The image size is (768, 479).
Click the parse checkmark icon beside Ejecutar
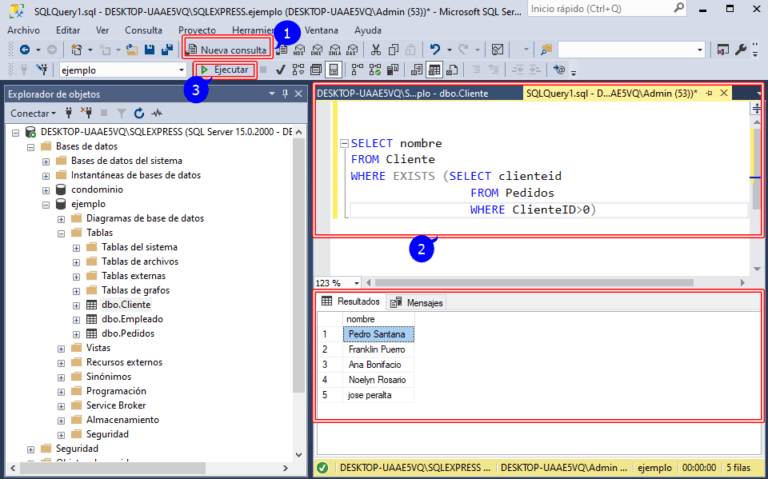click(x=281, y=70)
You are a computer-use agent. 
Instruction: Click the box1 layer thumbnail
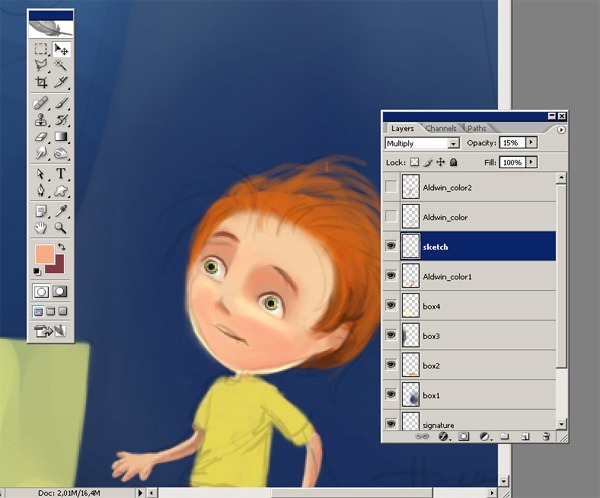(x=410, y=396)
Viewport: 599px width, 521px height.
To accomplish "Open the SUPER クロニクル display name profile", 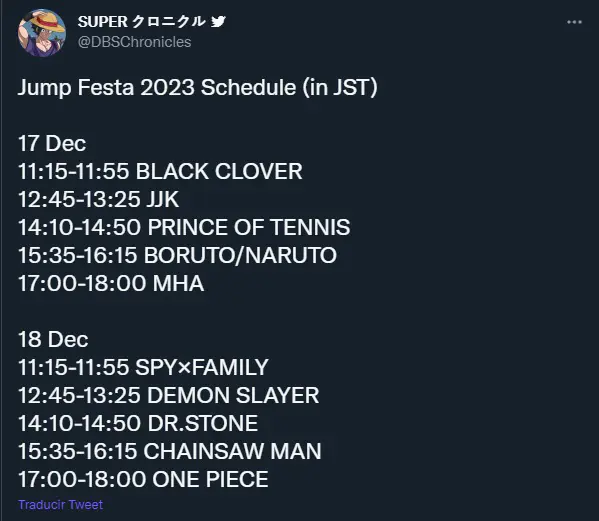I will [x=141, y=21].

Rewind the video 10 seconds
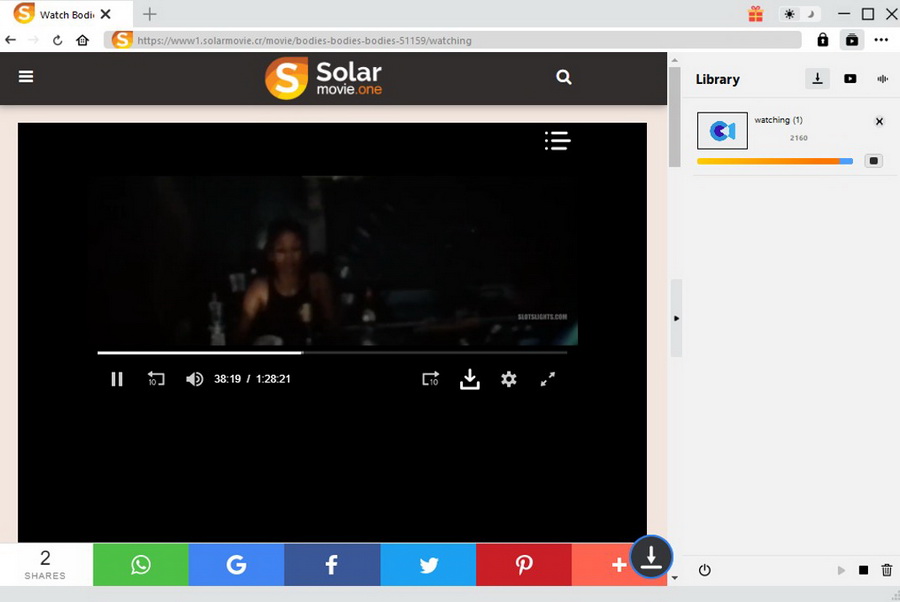pos(156,379)
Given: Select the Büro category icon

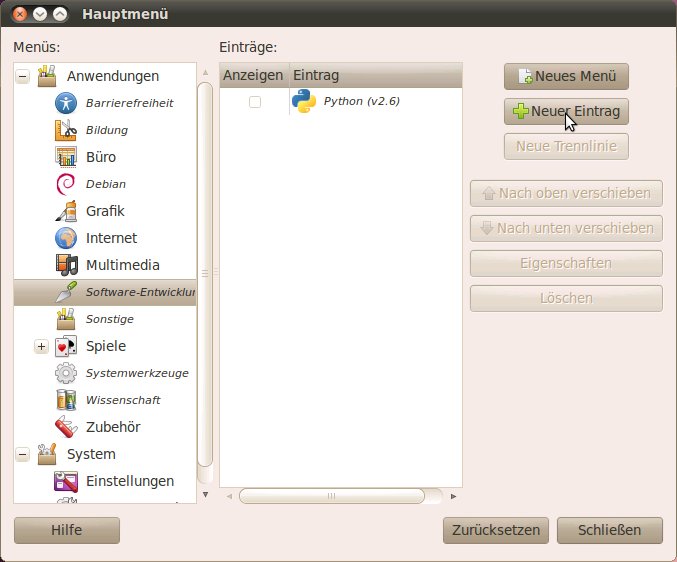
====
Exercise instructions –
Nothing but the lines from the one containing "Rewind the video 10 seconds" through the final line of the entries above should be given again, each exactly as written; omit the pictures.

Task answer –
Rewind the video 10 seconds
pos(156,379)
Given: Select the Büro category icon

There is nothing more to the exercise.